Experience suggests that linear regression works reasonably well even when there’s misalignment between assumptions and reality, as long as the misalignment is slight. Say we now want to predict the salary of a Google employee, and we take years of total experience, and years working at Google itself, as separate factors of a linear regression model. The two factors are clearly related - employees who worked at Google for 5 years can’t have amassed less than 5 years of total experience. Yet in practice, the two factors tend to behave independently enough to make such a model usable.
When data is sparse, we may even prefer linear regression models to more complex models whose assumptions fit better with reality. Complex models are a lot like complex laws. Changes to tax laws designed to benefit the poor often end up benefiting the rich as increased complexities create more loopholes. Statistical models, likewise, have a habit of performing more poorly with more complexity as it introduces more special cases.
Theory supports the preference for simpler models. Occam’s Razor is a philosophical principle that states that the simplest explanation of a phenomenon is usually the right one, provided the data fits the explanation. Information theory supports this principle with formal mathematics. So when a linear regression model and a more complex model perform similarly well on statistical metrics, philosophical and mathematical theories would weigh in favor of linear regression.
Interpretability is another big benefit of linear regression’s simplicity. If our Google salary model has a sensitivity of 10,000 associated with the factor indicating total years of experience, that suggests an employee would expect to earn $10,000 more per year with each additional year of experience.

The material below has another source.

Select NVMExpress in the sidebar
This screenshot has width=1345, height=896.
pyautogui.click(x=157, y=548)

Making sense of models becomes more difficult for even marginally more complex models such as logistic regression models, and it becomes impossible for significantly more sophisticated models such as neural networks.
It’s therefore no surprise that linear regression remains the model of choice in finance. Financial data is very noisy; without proper tuning, many different types of models would appear to perform similarly well. Occam’s Razor would push researchers to use linear regression in such situations. Financial professionals also prefer to use models they can interpret.

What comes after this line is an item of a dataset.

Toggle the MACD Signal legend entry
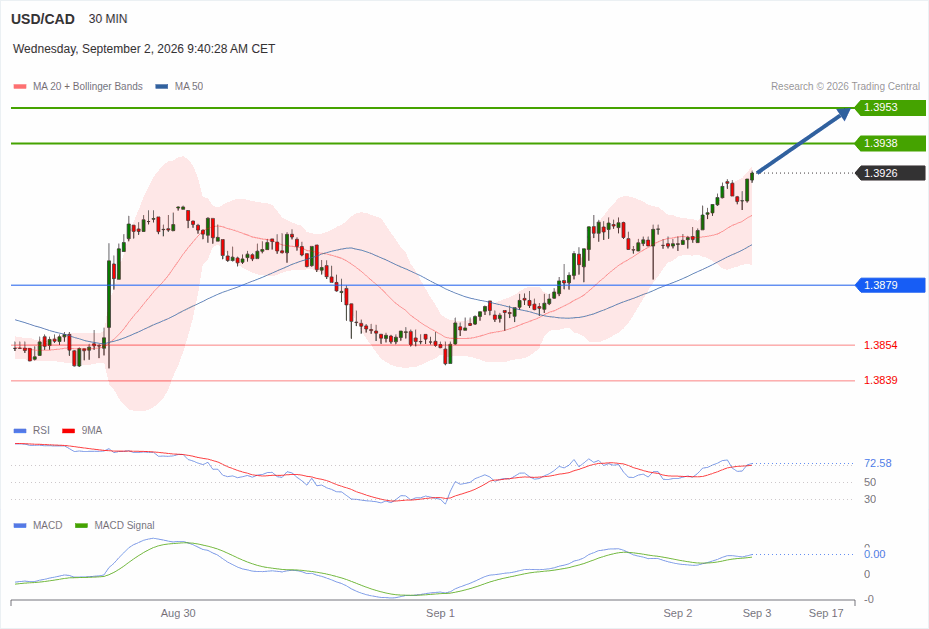(x=115, y=525)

But when properly tuned, more sophisticated models often perform significantly better than linear regression, because the mechanics of those models align better with reality. Most financial factors, such as profitability and momentum, work in tandem to influence a stock’s price. The extent that these factors influence stock prices also changes at different levels - investors make relatively little distinction between a stock that rose 200% and one that rose 210%, but make a much greater distinction between a stock that declined 5% and one that rose 5%. When performance differences are significant, Occam’s Razor doesn’t weigh enough in favour of linear regression to make us prefer it over more sophisticated models.
One could ignore the benefit of more sophisticated models and stick with linear regression. Doing so would still deliver decent results, much of the time. But as no acoustic version of ‘Billie Jean’ could possibly do justice to Michael Jackson’s original, so linear regression can’t possibly create a model which delivers extraordinary performance.